╭─ TEXTO EXTRAÍDO

Nanine, Naniné ou Niâni são
versões do mesmo nome usadas na literatura para exprimir uma antiga lenda
guaicuru. Nanine é a forma como o
nome é transcrito no manuscrito História dos Índios Cavaleiros (1975), de
Rodrigues do Prado, onde a lenda é contada em prosa. No texto de Rodrigues do
Prado, o nome foi transcrito como Nanine,
eis o trecho:
“Desde então cobriu-se Nanine de uma mortal melancolia, sendo seus olhos sempre chorosos.
Assim se passaram três meses, quando um dia, estando deitada na sua rustica
cama, lhe deram a notícia que seu desleal marido se tinha casado com uma
rapariga de menor esfera. Senta-se então Nanine
na cama, como arrebatada, chama para junto de si um pequeno índio que era seu
cativo, e diz-lhe na presença de vários antecris: “És meu cativo; dou-te a
liberdade, com a condição de que te chamarás toda a vida Panenioxe”. Então seus
olhos deixaram correr dilúvios de lagrimas pelas suas tristes faces, que ela
envergonhada quis ocultar, mas o amor ofendido não o permitia. Parece que esta
violenta contenda de duas poderosas paixões lhe motivou uma febre ardente, com
a qual ao outro dia perdeu a vida”.
Já Niâni foi a forma usada por Machado de Assis para contar essa mesma
lenda em forma de poesia. O cuidado com as notas adicionais no final do volume
indica o aparato de pesquisa linguística e antropológica que fez Machado de
Assis, sobretudo a respeito de costumes e da língua indígena. Após ser
consultado pelo autor, Alfredo d’Escragnolle Taunay, responde qual seria o nome
mais adequado para a futura heroína guaicuru das Americanas:
“Depois de nossa conversa última pensei qual
podia ser o verdadeiro nome que deve ter a sua heroína Guaicuru. A tradição em
que você se funda dá Naniné. Pois bem, o vocábulo legítimo e que servia de
apelido a algumas mulheres guaicurus é Nianni (niãni), que quer dizer – criança
fraca, débil”.

╰─

REQUISITOS:
Responda com base no texto sobre a lenda guaicuru:
1. Em qual manuscrito de Rodrigues do Prado o nome aparece transcrito como Nanine?
2. Que nome Nanine determina que o pequeno índio cativo use por toda a vida?
3. Segundo Taunay, o que quer dizer o vocábulo Nianni?

╭─ MATERIAL FORNECIDO

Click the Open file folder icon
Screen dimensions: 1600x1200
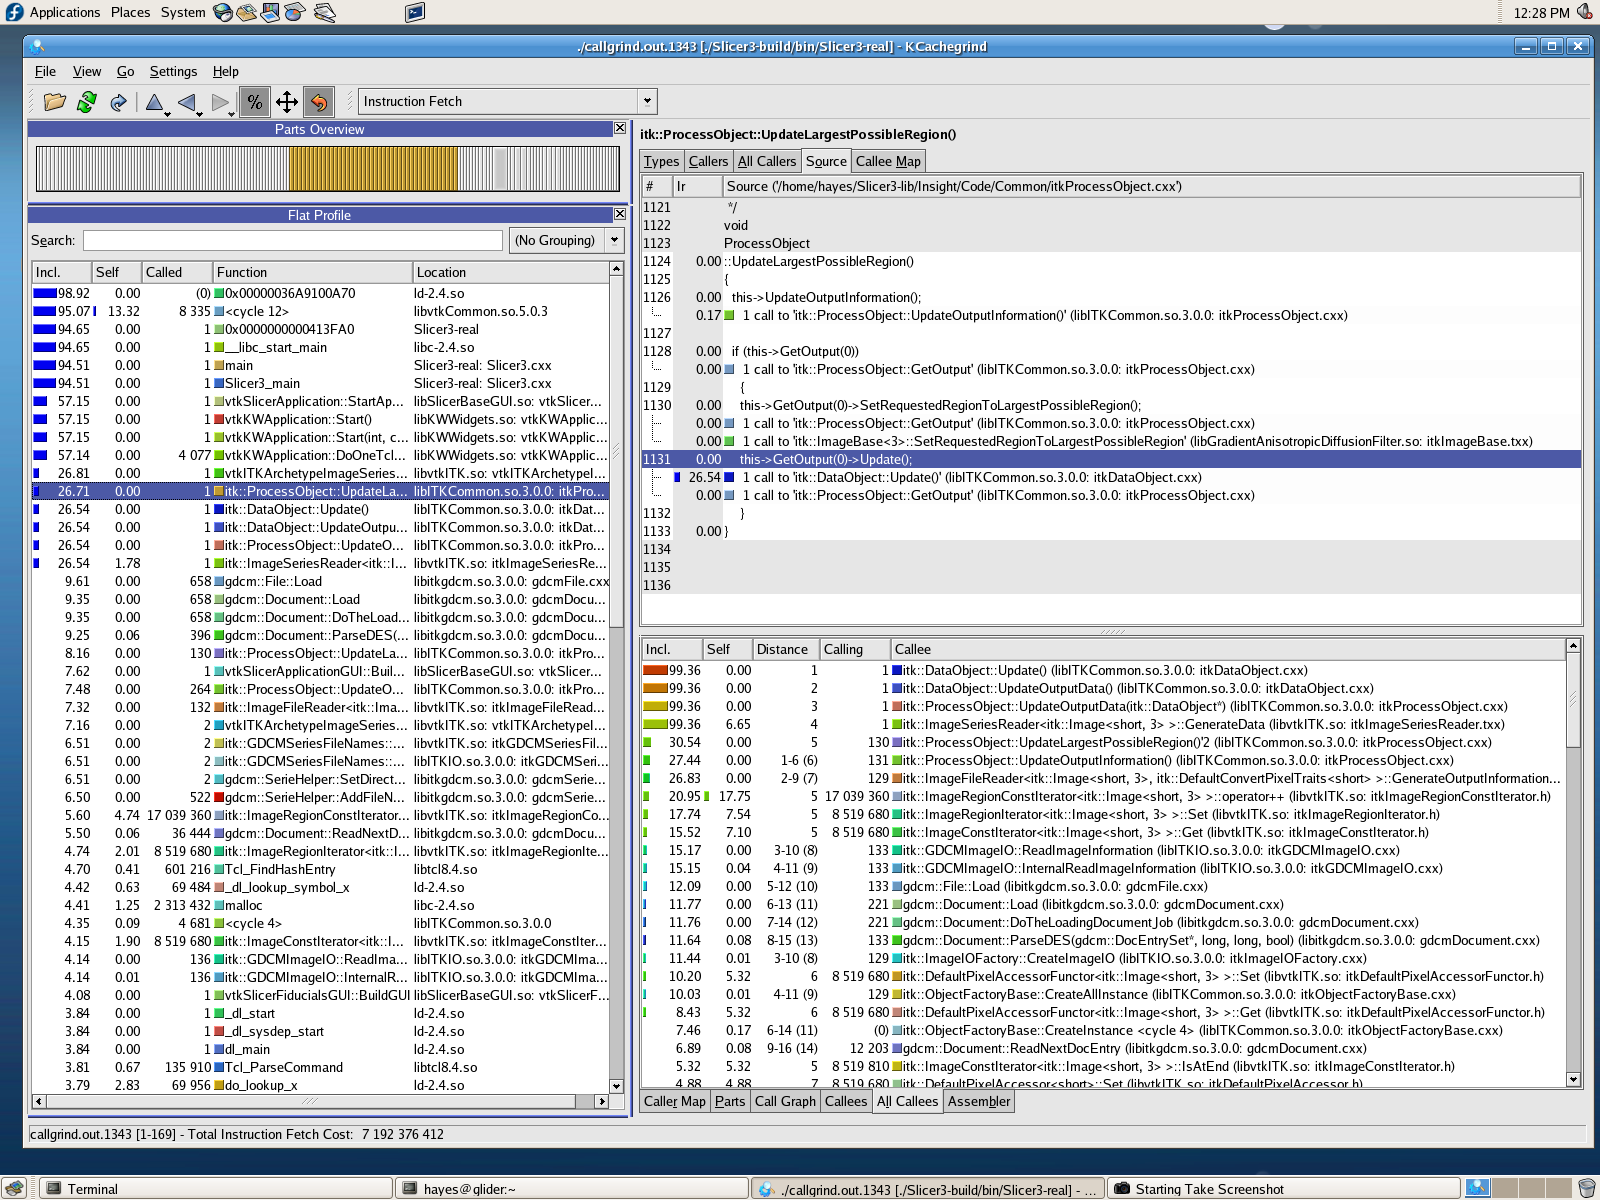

╰─

SOLUÇÃO DA TAREFA:
1. História dos Índios Cavaleiros (1975).
2. Panenioxe.
3. Criança fraca, débil.